Tareas por realizar:
a – ¿Cuántos días duró la última ocupación de la fábrica según el texto de lectura que aparece más abajo?
b – Por favor, explica con base en el texto de lectura que aparece más abajo por qué Vandor tuvo que ir a buscar a la narradora a la planta baja.

Texto de lectura:
——————
Éramos muchas las que participábamos de las movilizaciones y, en mi fábrica, las cinco que resguardábamos al resto veníamos del campo y usábamos la gomera. En las asambleas gremiales era difícil que nos permitieran hablar, a mí eso me enfurecía, teníamos que «hacer barra» para poder opinar.

— ¿Vos lograbas participar?

— A veces, cuando la pelea era muy grande. Era muy difícil en metalúrgicos, donde nosotras estábamos muy enfrentadas con [Augusto Timoteo] Vandor, el secretario del gremio, que negociaba con la patronal todos los conflictos. Una vez me agarró de la remera y me sacó afuera: «Vos te vas de acá, que sos una negra comunista y no tenés nada que hacer con los peronistas», me dijo. Pero la negrada de la fábrica se puso de pie gritándole: «Si la echás a la Negra, nos echás a todas». Y se pararon para irse. Y entonces él tuvo que ir a buscarme a la planta baja, ahí en el local de la UOM de la calle Loria. Era indignante.


No se nos reconocía un lugar, un espacio, una identidad. Debíamos hacer mucho más que los hombres, trabajar más que ellos para ganarnos el derecho a opinar. Cuando nosotras ocupamos por última vez la fábrica, porque nos habían echado, y tras 27 días de estar allí (yo, con mi beba de nueve meses) logramos un acuerdo, Vandor vino, lo desconoció y arregló con la empresa.
——————
Datos proporcionados:
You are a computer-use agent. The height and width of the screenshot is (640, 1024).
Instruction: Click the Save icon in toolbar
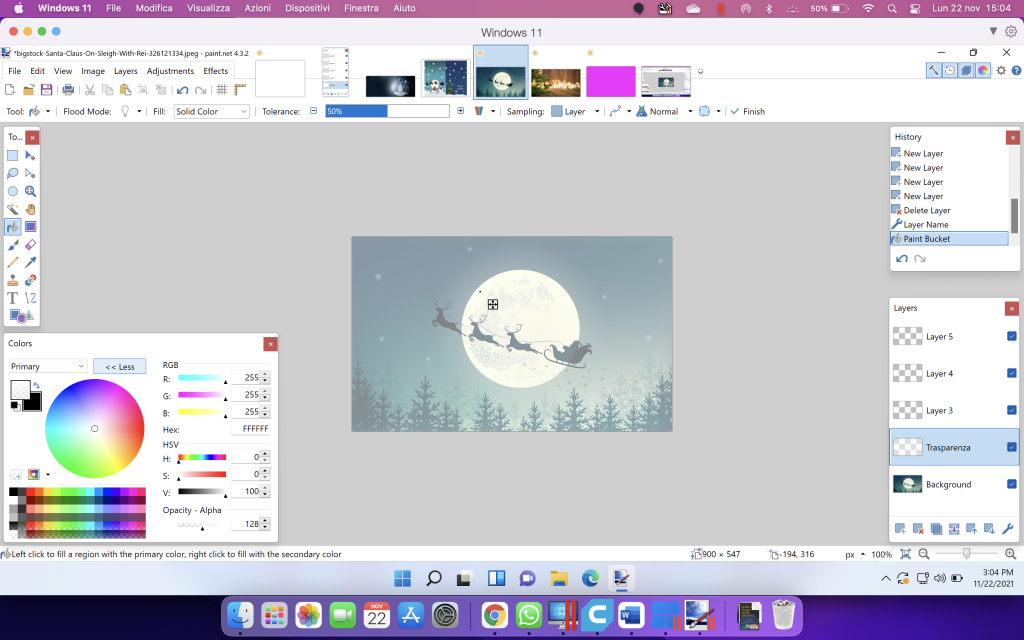pyautogui.click(x=46, y=90)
——————
Respuestas:
a – 27 días.

b – Cuando Vandor la sacó afuera, las trabajadoras de la fábrica se pusieron de pie y le gritaron «Si la echás a la Negra, nos echás a todas». Luego se pararon para irse.